= Registros almacenados del conjunto de datos =
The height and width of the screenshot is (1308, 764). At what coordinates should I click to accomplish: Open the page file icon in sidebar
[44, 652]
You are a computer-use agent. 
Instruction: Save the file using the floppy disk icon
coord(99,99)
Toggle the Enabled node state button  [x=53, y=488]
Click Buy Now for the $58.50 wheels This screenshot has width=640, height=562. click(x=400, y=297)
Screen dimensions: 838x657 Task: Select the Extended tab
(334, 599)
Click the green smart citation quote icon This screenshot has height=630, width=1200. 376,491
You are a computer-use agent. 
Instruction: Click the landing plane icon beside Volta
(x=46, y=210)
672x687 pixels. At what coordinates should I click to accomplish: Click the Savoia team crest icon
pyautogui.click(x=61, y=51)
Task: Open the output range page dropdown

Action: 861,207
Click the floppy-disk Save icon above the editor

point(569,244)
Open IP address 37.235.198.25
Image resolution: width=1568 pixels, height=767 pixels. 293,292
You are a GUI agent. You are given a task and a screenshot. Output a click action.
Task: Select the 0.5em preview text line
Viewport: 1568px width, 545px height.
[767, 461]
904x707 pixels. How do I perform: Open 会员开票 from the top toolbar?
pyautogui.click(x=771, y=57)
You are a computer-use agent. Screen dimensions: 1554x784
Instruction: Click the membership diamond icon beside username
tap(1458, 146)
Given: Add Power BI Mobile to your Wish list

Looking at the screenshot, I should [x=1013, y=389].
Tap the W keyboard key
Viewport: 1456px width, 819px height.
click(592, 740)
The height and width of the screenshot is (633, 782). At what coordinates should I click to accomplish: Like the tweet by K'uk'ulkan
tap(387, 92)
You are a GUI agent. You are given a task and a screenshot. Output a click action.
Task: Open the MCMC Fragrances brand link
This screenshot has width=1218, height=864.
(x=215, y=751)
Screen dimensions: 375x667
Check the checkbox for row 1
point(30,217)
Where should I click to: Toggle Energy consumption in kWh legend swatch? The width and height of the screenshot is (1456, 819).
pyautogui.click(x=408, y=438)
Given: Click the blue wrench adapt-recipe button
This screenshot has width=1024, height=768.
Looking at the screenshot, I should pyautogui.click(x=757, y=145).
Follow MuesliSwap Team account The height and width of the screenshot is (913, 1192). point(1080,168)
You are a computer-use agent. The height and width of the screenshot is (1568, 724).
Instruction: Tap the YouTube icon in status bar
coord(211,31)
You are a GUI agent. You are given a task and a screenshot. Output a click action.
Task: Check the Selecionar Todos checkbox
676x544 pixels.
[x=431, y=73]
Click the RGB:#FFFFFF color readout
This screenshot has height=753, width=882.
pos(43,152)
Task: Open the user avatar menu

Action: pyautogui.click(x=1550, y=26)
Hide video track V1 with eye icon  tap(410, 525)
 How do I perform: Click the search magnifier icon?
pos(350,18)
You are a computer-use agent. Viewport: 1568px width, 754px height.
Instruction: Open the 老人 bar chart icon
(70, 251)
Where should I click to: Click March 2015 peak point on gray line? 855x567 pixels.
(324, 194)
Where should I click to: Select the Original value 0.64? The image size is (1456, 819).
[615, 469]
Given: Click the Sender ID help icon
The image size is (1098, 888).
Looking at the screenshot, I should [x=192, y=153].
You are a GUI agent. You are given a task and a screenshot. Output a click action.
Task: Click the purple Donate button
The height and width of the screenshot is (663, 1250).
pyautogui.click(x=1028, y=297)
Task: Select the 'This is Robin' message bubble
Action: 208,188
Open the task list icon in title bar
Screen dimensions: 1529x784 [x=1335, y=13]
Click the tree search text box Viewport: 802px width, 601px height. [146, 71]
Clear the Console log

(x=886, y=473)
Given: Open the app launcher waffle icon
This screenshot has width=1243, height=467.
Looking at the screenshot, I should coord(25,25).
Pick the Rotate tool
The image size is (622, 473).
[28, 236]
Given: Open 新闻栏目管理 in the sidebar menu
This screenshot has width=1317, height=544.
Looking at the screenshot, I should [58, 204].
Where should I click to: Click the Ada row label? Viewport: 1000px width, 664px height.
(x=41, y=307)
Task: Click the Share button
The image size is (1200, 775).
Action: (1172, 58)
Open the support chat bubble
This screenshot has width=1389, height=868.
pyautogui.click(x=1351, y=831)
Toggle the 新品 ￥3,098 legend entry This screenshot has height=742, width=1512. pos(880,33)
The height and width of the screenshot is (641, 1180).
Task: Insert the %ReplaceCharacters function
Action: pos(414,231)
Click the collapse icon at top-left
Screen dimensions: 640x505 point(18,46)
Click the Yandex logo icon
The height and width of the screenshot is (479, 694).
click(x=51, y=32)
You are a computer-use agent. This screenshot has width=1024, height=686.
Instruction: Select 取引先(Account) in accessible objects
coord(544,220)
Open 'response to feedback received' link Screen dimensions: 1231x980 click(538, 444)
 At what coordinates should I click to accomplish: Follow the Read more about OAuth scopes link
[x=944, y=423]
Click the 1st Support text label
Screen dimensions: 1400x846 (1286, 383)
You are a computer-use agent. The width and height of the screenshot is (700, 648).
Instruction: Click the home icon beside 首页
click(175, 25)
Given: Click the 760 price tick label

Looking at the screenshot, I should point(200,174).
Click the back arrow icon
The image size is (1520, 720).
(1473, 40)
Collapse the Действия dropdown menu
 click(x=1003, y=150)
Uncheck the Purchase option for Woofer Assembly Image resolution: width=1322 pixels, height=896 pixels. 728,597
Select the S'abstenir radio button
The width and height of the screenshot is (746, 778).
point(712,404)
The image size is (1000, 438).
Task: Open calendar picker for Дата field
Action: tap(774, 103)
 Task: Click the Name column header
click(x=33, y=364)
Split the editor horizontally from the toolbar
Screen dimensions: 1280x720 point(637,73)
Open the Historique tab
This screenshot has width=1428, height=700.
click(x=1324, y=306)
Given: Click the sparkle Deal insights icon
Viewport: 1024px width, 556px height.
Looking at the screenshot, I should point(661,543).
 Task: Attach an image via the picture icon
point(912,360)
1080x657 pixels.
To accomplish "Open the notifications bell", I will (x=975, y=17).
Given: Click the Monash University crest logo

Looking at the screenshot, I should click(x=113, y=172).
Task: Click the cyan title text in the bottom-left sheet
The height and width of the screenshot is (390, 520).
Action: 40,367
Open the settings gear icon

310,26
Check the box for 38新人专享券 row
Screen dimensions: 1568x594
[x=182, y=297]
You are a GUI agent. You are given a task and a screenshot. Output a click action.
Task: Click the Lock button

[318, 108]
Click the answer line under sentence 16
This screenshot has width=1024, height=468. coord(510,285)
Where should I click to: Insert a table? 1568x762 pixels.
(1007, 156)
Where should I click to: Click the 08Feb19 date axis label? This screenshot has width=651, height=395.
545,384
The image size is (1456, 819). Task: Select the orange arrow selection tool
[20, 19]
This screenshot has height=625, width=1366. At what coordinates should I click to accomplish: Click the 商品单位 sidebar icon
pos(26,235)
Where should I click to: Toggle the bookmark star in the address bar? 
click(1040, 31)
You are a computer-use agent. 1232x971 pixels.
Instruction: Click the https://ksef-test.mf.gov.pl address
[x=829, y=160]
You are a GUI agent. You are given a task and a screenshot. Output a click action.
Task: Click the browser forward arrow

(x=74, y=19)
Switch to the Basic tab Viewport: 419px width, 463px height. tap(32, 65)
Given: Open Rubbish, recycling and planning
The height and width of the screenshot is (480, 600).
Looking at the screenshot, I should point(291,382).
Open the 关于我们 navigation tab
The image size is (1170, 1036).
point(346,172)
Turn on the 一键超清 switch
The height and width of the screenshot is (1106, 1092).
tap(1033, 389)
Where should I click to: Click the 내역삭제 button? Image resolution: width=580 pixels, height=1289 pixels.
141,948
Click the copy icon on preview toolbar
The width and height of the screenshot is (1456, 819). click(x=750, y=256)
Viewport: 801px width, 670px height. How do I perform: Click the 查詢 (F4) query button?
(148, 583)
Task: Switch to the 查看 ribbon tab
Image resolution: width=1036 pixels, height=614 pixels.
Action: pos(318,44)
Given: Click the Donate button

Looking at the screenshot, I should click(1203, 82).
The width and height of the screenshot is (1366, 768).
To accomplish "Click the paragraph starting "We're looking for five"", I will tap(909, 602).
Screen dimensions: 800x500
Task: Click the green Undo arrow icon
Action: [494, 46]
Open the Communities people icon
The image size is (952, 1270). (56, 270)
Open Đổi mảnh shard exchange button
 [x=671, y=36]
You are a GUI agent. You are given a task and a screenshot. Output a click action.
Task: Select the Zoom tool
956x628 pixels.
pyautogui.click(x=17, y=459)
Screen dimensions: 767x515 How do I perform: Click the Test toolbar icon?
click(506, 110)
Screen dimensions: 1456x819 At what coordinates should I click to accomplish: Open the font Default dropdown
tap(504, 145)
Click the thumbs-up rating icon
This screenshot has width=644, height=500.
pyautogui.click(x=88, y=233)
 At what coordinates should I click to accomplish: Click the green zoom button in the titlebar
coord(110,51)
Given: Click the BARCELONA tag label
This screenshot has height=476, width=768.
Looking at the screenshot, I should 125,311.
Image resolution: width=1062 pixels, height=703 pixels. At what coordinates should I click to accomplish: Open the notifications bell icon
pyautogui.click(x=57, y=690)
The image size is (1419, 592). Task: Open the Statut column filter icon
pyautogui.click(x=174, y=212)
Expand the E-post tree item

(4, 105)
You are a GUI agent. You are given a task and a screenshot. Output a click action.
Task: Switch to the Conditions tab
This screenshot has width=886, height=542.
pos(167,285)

= Ejercicio escrito =
Copia sin ningún cambio los registros desde la línea que contiene "Hide video track" hasta la línea que contiene "pyautogui.click(x=1351, y=831)", ambas incluidas.

= La respuesta =
Hide video track V1 with eye icon  tap(410, 525)
 How do I perform: Click the search magnifier icon?
pos(350,18)
You are a computer-use agent. Viewport: 1568px width, 754px height.
Instruction: Open the 老人 bar chart icon
(70, 251)
Where should I click to: Click March 2015 peak point on gray line? 855x567 pixels.
(324, 194)
Where should I click to: Select the Original value 0.64? The image size is (1456, 819).
[615, 469]
Given: Click the Sender ID help icon
The image size is (1098, 888).
Looking at the screenshot, I should [x=192, y=153].
You are a GUI agent. You are given a task and a screenshot. Output a click action.
Task: Click the purple Donate button
The height and width of the screenshot is (663, 1250).
pyautogui.click(x=1028, y=297)
Task: Select the 'This is Robin' message bubble
Action: 208,188
Open the task list icon in title bar
Screen dimensions: 1529x784 [x=1335, y=13]
Click the tree search text box Viewport: 802px width, 601px height. [146, 71]
Clear the Console log

(x=886, y=473)
Given: Open the app launcher waffle icon
This screenshot has width=1243, height=467.
Looking at the screenshot, I should coord(25,25).
Pick the Rotate tool
The image size is (622, 473).
[28, 236]
Given: Open 新闻栏目管理 in the sidebar menu
This screenshot has width=1317, height=544.
Looking at the screenshot, I should [58, 204].
Where should I click to: Click the Ada row label? Viewport: 1000px width, 664px height.
(x=41, y=307)
Task: Click the Share button
The image size is (1200, 775).
Action: (1172, 58)
Open the support chat bubble
This screenshot has width=1389, height=868.
pyautogui.click(x=1351, y=831)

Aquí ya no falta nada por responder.